WORK TO COMPLETE ▸ Look through the data below for the line with "Music (111, 26)" and the line with "Instagram (158, 335)", then output those two and all lines in between, exactly as written.

DATASET EXTRACT ▸
============================================================

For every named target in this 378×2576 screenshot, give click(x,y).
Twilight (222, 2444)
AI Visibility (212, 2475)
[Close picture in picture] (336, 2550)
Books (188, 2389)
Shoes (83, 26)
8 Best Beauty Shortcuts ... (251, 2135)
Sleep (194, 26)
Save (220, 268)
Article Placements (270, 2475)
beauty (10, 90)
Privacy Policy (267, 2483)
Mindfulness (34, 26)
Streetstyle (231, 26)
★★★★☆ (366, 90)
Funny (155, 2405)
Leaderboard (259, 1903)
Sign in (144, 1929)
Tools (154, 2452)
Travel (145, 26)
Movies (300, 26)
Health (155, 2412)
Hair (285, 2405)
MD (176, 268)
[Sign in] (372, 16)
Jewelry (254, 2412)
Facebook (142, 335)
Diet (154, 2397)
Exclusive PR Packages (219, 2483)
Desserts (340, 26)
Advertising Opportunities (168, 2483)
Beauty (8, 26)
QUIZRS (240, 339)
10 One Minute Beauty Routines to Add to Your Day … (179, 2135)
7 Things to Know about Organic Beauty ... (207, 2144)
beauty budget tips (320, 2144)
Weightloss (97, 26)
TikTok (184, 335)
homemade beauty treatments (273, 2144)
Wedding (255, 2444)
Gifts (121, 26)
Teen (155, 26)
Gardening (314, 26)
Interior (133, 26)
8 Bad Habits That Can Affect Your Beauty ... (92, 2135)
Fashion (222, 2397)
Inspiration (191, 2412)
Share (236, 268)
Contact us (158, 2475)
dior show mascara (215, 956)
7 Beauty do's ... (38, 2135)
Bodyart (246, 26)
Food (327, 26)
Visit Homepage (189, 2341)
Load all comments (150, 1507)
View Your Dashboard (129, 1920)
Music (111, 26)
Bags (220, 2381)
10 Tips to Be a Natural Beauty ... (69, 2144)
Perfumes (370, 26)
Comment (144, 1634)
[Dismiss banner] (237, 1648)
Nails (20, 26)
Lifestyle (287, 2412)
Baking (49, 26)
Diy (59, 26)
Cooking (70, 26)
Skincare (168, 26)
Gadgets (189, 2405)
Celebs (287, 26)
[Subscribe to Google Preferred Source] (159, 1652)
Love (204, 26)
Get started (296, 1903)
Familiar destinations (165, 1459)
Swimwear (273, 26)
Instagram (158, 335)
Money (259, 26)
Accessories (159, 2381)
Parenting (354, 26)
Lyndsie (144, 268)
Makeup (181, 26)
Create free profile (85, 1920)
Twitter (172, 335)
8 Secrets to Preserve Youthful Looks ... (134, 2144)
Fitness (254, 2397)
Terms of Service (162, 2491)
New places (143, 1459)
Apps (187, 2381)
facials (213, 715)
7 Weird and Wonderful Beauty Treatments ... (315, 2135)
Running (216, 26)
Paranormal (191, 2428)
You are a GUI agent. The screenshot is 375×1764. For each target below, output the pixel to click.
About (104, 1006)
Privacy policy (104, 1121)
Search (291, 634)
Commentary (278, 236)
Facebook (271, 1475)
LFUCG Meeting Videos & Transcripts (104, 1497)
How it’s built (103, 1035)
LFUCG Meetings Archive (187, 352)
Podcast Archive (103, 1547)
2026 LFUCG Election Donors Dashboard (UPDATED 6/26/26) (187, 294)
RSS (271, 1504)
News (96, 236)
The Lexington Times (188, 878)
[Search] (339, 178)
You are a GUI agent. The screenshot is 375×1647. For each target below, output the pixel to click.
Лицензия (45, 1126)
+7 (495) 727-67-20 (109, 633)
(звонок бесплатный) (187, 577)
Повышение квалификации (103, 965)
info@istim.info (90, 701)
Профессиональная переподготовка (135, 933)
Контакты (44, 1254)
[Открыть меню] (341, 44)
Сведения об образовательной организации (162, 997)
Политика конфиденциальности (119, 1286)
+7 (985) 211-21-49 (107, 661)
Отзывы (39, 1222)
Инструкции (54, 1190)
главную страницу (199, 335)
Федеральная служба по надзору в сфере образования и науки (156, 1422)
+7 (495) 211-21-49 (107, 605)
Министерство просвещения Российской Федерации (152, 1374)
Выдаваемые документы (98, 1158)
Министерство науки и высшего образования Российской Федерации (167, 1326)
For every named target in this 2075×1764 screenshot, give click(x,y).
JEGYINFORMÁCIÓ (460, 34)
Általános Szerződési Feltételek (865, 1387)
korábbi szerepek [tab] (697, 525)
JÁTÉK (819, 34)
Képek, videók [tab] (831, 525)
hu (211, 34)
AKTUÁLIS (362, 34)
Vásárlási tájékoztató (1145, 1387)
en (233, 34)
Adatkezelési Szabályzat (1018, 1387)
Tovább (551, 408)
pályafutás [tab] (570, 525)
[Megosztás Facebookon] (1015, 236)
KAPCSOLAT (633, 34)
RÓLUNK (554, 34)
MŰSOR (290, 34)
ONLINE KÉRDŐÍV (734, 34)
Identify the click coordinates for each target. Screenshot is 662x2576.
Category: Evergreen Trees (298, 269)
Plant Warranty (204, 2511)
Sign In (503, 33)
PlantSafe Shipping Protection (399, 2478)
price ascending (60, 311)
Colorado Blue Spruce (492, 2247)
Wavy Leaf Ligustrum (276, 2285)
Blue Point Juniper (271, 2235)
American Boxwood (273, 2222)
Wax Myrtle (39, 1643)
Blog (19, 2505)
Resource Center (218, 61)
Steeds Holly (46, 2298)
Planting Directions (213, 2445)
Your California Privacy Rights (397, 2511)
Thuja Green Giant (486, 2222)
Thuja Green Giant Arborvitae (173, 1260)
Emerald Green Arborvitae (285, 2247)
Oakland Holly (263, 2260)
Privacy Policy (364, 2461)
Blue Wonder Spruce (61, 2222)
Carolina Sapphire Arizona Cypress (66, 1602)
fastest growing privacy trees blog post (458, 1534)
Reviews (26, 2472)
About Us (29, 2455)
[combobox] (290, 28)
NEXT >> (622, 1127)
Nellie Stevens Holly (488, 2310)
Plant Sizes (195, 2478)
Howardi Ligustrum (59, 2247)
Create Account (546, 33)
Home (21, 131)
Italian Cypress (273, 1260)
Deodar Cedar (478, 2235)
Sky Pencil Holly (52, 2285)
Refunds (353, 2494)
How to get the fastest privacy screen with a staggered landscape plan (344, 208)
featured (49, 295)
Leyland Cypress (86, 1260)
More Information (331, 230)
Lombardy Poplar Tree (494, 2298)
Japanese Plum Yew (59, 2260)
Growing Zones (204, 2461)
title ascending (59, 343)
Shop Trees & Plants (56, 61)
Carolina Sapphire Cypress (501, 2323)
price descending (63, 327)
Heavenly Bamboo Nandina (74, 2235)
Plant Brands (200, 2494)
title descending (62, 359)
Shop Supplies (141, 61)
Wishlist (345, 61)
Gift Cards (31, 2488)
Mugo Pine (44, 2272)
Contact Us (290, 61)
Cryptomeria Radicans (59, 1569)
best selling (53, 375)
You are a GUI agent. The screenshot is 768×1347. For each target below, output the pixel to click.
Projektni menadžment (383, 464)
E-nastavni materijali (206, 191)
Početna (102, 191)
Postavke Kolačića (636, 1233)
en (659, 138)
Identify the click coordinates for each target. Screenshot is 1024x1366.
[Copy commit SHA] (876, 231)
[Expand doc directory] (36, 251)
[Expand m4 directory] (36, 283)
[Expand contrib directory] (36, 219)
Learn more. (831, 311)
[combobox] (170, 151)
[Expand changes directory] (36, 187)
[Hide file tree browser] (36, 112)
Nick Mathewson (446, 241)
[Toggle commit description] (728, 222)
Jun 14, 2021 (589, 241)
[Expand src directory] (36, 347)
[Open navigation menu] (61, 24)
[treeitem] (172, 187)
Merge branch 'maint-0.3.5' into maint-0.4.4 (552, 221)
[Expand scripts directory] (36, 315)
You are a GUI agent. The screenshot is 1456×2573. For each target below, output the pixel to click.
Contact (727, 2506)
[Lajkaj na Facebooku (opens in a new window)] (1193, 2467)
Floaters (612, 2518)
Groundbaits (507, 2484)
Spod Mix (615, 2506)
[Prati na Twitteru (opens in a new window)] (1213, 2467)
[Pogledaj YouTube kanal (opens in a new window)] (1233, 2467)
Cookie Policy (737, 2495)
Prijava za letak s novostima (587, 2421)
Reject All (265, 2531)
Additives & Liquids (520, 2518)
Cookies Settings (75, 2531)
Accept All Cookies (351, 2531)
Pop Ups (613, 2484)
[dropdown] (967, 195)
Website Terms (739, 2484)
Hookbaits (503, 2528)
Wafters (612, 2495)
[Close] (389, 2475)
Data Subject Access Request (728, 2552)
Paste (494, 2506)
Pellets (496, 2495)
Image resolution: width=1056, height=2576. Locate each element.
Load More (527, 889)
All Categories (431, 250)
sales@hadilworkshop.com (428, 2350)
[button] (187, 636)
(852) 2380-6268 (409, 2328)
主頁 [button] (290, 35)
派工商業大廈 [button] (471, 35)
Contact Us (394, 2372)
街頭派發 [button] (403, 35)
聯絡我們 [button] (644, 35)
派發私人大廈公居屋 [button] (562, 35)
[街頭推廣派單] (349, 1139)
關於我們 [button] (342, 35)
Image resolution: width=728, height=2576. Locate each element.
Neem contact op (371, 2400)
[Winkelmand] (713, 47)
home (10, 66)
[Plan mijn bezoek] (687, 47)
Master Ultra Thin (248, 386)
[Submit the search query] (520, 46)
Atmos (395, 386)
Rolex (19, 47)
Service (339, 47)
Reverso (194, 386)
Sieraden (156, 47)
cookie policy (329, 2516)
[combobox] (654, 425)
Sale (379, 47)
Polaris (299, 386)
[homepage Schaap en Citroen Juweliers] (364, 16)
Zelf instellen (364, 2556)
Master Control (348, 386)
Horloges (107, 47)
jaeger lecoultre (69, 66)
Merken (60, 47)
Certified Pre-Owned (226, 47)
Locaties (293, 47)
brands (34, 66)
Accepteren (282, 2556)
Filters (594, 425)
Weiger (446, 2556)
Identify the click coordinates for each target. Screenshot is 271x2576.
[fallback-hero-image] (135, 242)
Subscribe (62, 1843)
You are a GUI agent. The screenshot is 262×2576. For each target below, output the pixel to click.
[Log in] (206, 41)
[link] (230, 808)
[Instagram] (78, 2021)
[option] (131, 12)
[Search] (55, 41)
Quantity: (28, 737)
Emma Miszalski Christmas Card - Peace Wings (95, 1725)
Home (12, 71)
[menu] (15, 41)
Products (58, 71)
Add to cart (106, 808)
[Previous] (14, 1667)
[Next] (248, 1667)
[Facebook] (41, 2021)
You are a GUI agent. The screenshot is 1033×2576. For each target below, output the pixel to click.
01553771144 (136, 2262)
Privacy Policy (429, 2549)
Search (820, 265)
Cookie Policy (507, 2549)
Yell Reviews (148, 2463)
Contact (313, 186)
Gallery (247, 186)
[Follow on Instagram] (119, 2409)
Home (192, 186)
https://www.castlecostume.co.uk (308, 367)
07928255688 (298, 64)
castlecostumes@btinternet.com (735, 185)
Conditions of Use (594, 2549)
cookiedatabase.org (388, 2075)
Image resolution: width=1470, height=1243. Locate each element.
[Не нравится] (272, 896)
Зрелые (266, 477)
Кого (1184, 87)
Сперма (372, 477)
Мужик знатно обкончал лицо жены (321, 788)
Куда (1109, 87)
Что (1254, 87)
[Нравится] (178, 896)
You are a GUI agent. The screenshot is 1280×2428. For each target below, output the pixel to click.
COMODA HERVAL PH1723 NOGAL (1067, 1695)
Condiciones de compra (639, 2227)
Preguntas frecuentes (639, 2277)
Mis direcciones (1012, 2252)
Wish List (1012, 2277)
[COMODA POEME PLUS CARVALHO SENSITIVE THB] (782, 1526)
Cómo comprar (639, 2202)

============================================================

RESULT FOR THIS EXERCISE ▸
Music (111, 26)
Bags (220, 2381)
10 Tips to Be a Natural Beauty ... (69, 2144)
Perfumes (370, 26)
Comment (144, 1634)
[Dismiss banner] (237, 1648)
Nails (20, 26)
Lifestyle (287, 2412)
Baking (49, 26)
Diy (59, 26)
Cooking (70, 26)
Skincare (168, 26)
Gadgets (189, 2405)
Celebs (287, 26)
[Subscribe to Google Preferred Source] (159, 1652)
Love (204, 26)
Get started (296, 1903)
Familiar destinations (165, 1459)
Swimwear (273, 26)
Instagram (158, 335)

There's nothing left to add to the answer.